Komende week, op Prinsjesdag, wordt traditioneel de rijksbegroting voor het nieuwe jaar bekend gemaakt. Eerder al lekte uit dat minister Bussemaker van cultuur tien miljoen euro extra wil uittrekken. Daarmee kan een aantal aanvragen bij het Fonds Podiumkunsten niet gehonoreerd kon worden wegens gebrek aan budget toch met een ‘Ja’ beantwoord worden. Dat zou gelden voor onder andere Into The Great Wide Open, Eurosonic/Noorderslag en Cross-Linx. De Grote Prijs van Nederland staat voorlopig aan de zijlijn: de talentcompetitie kreeg zijn subsidie altijd uit een ander potje, namelijk het Fonds Cultuurparticipatie. ‘Wij hadden om 160.000 euro per jaar gevraagd, de afgelopen periode kregen we maar de helft van dat bedrag en nu dus nul. Als ik niets doe, houdt het in januari op.’
De Grote Prijs Van Nederland is al decennialang een bekend verschijnsel in de Nederlandse muziekwereld, met ex-winnaars als Roosbeef, Brainpower en Typhoon. Wel daalde de impact van de competitie de afgelopen jaren stevig. Met name in de band-categorie leverde De Grote Prijs de laatste tien jaar nauwelijks succesvolle winnaars op, op het gebied van singer-songwriters en hiphop was dat lange tijd anders. De afgelopen tijd reorganiseerde de Grote Prijs stevig, waarbij onder andere de insteek van de voorrondes flink veranderd werden. Het werd geen afvalrace, maar een coachingstraject met een vastgestelde groep artiesten.
Financieel gezien lukt het de Grote Prijs de laatste jaren ook maar moeizaam het hoofd boven water te houden. Vier jaar terug haakte sponsor Heineken af. De Grote Prijs heeft wel andere sponsors, maar die zijn van een andere orde van grootte. Op het gebied van Talentontwikkeling kiest het Fonds Cultuurparticipatie nu voor andere initiatieven, zoals de Kunstbende, Popsport en de steeds maar oprukkende Popronde. ‘Wij staan nu ineens tegenover de partijen waarmee we normaal samenwerken.
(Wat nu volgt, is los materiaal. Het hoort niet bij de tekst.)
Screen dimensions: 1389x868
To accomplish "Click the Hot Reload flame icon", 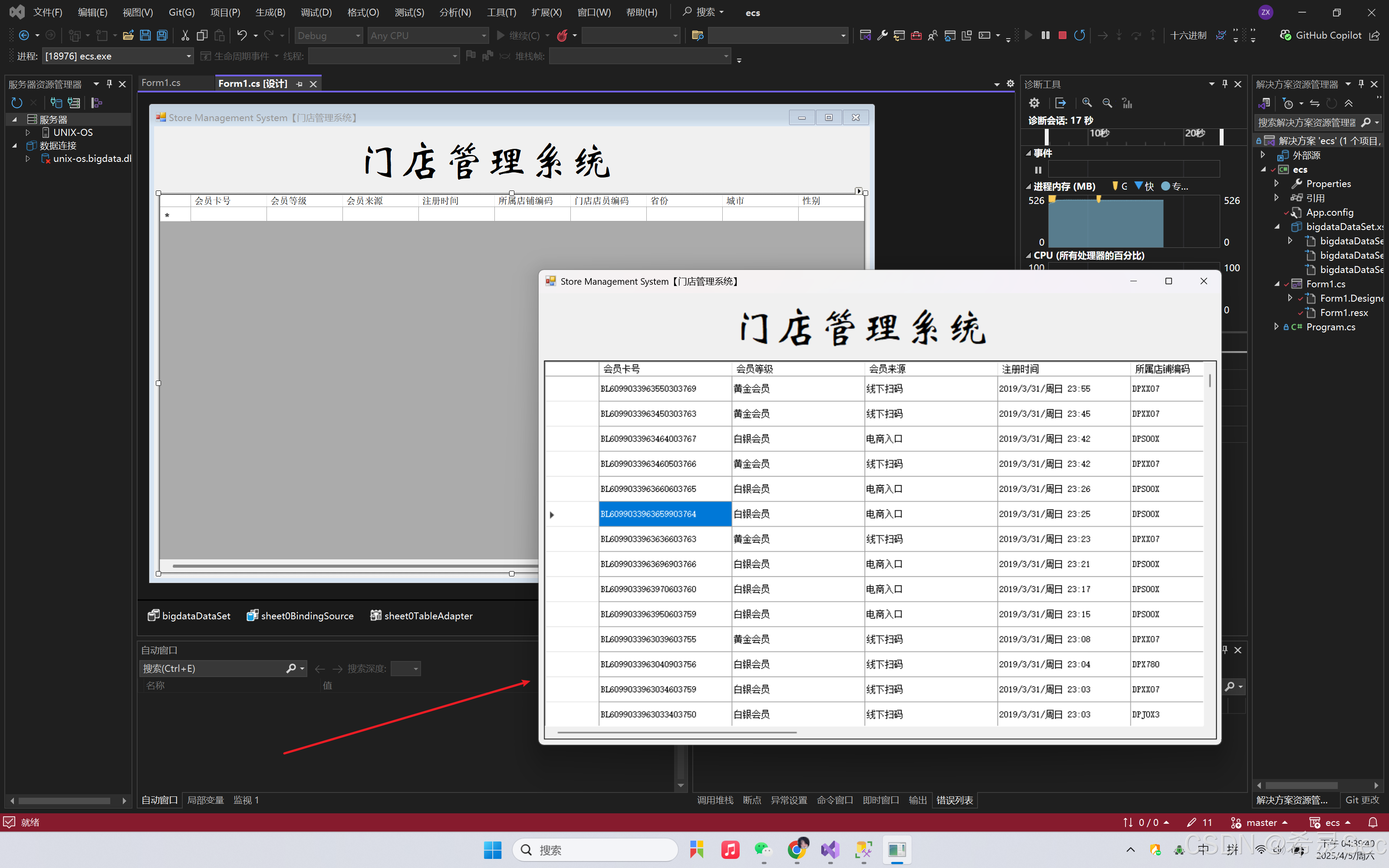I will coord(562,36).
Want natuurlijk vind ik het terecht dat de Popronde gesubsidieerd wordt. Maar ik denk dat de Grote Prijs ook nog steeds van belang is. Er zijn in Nederland veel afgestudeerde muzikanten, van de conservatoria. Die komen in een zwart gat terecht. Ze moeten ervaring opdoen, een netwerk opbouwen.”